Behinderte und ältere Menschen müssen auf Gehwegen und Straßen immer wieder Hindernisse überwinden. Öffentliche Gebäude sind auch oft nicht barrierefrei. Der VdK sagt jetzt solchen Stolperfallen den Kampf an.

Der Vorstand des Ortsverbands Neukirchen mit Hans Ludwig an der Spitze hatte um ein Gespräch mit Bürgermeister Winfried Franz und Verkehrsreferent Hans Loos gebeten. Das Thema sollten Verbesserungen bei der Barrierefreiheit im öffentlichen Raum sein. Im Rathaus setzten sich beide Seiten zusammen, um Lösungen zu finden.

Hans Ludwig berichtete über Ortsbesichtigungen an kritischen Stellen. So gebe die Fußgängerampel beim katholischen Kindergarten noch kein akustisches Signal für Blinde und Sehgeschädigte. Die Absperrung mit einer Kette am Anwesen Gömmel leite die Fußgänger zu stark und unübersichtlich auf die Straße.

An verschiedenen Stellen fehlten Bordsteinabsenkungen, um sie für Rollstuhl- und Rollatorfahrer besser passierbar zu machen. Dafür schlägt der VdK eine Maximalhöhe von fünf Zentimetern und eine Breite von einem Meter vor. Das betreffe die Zugänge zu den Geschäften in der Bahnhof- und Hauptstraße.

Im regen Gedankenaustausch stellte VG-Geschäftsführer Hans Loos aus seiner Sicht die Situation und mögliche Änderungen dar. Mit Bürgermeister Winfried Franz war sich das VdK-Team einig, dass man schon mit wenig Aufwand einige Mängel beseitigen könne. Die Lage am Bahnhof werde aber durch die Deutsche Bahn als Eigentümer und den Verkehrsträger VGN bestimmt. Die Gemeinde habe ihre Mitwirkung im Außenbereich angeboten.

Kritisch sieht es auch in der Hauptstraße mit dem Engpass bei der evangelischen Kirche aus.

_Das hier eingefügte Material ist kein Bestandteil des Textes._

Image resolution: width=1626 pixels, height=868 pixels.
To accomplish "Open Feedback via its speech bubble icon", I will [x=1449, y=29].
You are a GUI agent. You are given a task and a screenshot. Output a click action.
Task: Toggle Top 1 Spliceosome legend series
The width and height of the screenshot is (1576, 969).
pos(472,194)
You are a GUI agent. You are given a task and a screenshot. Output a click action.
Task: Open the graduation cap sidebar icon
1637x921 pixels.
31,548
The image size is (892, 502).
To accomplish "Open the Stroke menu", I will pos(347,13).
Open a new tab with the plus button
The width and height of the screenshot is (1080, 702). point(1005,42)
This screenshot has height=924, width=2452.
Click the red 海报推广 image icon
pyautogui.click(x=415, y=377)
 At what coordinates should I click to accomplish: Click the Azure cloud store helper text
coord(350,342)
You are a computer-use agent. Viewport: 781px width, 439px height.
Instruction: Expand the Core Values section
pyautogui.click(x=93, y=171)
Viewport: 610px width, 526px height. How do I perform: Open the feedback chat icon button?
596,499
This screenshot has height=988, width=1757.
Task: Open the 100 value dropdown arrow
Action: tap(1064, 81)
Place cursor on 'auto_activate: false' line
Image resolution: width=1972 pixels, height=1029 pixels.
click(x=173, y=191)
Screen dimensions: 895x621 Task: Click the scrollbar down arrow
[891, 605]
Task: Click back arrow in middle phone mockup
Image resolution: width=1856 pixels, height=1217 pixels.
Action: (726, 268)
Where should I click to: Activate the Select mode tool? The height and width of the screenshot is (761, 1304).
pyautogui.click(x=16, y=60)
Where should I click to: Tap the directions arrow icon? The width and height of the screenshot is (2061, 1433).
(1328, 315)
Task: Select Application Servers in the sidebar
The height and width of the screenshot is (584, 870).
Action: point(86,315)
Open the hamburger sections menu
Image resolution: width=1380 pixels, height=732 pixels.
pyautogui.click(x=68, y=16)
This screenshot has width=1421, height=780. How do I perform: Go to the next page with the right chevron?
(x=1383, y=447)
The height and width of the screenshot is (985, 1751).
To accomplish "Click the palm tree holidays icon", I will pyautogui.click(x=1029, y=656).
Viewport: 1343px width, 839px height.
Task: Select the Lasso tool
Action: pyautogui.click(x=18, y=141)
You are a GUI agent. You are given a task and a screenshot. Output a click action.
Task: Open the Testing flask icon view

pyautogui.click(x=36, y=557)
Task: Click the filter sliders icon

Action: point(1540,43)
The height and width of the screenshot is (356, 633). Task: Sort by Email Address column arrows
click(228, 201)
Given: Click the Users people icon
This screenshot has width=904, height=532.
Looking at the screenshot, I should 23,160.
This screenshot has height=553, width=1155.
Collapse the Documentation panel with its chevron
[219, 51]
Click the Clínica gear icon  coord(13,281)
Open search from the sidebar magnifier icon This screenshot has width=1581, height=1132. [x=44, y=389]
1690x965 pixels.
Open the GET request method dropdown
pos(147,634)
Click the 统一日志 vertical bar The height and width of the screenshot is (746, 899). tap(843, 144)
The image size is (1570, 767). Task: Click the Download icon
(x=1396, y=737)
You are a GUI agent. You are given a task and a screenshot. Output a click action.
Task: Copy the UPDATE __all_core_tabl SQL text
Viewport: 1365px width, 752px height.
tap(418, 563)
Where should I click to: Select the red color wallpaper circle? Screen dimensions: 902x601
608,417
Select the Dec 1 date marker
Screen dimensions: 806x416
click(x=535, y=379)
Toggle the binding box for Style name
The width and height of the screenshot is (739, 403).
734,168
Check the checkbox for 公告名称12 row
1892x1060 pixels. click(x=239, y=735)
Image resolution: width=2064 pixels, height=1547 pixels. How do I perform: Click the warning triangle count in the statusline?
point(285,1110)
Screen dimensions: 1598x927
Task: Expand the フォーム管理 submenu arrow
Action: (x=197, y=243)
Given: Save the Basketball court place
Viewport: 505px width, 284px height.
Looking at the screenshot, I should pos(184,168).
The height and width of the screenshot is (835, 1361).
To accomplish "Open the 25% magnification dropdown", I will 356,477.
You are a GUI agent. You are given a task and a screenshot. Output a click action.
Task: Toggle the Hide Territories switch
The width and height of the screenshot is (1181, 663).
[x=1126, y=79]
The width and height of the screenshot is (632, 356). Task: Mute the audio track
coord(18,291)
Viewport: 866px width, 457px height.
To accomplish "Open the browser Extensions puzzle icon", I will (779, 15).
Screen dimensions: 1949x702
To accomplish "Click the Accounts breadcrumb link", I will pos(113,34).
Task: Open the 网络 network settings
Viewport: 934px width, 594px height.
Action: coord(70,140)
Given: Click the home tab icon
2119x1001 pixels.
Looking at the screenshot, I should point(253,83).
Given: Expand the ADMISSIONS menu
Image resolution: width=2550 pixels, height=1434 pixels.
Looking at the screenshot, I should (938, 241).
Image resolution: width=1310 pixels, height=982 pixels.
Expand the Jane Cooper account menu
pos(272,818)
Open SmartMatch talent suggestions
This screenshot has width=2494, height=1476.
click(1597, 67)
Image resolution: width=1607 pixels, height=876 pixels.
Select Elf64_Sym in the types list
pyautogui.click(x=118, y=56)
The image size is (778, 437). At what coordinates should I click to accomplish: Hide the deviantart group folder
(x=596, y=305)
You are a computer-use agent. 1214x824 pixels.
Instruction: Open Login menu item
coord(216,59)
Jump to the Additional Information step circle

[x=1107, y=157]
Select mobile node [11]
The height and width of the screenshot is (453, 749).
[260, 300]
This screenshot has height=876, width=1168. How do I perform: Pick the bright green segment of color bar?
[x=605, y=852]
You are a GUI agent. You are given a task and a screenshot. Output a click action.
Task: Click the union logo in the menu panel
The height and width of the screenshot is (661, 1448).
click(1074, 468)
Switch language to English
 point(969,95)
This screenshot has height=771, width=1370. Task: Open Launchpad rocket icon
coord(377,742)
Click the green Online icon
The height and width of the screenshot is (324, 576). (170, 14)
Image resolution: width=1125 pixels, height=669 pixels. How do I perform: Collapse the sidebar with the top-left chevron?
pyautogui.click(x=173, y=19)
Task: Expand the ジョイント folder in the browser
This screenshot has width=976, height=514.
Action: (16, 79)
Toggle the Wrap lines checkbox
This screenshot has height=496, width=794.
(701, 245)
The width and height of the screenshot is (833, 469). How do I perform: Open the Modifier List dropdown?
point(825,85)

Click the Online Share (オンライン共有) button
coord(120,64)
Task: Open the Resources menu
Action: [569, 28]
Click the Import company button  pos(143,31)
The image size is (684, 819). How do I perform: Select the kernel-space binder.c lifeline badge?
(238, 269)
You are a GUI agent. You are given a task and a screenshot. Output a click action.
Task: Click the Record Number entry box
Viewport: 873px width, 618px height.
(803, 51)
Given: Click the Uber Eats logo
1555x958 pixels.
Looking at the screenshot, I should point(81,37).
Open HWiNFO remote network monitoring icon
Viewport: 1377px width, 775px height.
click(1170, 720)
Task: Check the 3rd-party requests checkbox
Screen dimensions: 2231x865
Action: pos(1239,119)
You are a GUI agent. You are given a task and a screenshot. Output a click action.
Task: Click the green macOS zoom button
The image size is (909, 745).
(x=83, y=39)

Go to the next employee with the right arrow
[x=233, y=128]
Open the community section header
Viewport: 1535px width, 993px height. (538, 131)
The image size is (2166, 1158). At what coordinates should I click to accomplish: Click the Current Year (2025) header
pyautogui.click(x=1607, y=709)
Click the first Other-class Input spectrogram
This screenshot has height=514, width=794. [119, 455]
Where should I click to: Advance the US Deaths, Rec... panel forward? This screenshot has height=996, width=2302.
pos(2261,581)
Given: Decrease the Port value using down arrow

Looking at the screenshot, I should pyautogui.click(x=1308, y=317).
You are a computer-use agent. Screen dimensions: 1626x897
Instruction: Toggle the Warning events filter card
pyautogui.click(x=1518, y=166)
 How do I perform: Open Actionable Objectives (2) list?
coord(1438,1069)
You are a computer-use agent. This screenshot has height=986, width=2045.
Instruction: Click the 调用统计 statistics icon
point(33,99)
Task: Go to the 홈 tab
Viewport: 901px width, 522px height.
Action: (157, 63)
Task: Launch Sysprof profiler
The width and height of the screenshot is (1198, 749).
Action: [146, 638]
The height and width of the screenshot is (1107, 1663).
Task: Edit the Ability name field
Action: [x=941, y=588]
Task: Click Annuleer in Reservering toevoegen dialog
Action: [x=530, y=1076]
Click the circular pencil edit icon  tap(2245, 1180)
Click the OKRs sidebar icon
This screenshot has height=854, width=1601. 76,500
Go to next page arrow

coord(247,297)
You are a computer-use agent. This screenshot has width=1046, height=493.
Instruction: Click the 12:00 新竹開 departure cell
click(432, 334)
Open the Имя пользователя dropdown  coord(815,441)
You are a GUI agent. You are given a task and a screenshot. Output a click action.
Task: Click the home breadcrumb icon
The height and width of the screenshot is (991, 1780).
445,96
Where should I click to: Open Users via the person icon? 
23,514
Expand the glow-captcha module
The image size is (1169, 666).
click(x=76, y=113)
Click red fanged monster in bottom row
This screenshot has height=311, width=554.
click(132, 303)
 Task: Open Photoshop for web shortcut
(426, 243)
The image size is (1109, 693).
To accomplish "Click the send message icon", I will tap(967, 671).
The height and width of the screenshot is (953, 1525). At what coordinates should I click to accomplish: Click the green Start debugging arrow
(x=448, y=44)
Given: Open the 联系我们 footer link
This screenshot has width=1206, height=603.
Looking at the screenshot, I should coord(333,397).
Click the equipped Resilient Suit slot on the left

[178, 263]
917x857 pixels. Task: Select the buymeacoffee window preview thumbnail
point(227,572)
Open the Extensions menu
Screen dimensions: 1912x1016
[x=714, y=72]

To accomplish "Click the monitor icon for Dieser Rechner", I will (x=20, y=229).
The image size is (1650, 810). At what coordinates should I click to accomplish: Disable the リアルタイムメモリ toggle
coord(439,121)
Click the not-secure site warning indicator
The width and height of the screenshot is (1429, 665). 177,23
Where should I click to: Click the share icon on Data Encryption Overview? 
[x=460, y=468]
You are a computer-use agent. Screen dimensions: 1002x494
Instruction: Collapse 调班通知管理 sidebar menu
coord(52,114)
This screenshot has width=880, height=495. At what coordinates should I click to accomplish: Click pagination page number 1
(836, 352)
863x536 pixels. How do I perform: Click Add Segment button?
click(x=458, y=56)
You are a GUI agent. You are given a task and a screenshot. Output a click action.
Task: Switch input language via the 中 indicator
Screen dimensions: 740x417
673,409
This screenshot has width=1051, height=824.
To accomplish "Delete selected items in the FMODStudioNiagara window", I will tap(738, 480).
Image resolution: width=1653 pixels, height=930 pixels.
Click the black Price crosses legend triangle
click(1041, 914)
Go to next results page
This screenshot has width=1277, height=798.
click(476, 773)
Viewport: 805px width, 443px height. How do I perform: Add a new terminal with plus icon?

Da hier der Landkreis als Verkehrsträger zuständig ist und Mittel aus der Städtebauförderung für eine Umgestaltung des ganzen Abschnitts vorgesehen sind, muss man zunächst abwarten. Sofern Baumaßnahmen eingeleitet werden, werde die Barrierefreiheit gleich mit berücksichtigt, versicherte der Bürgermeister.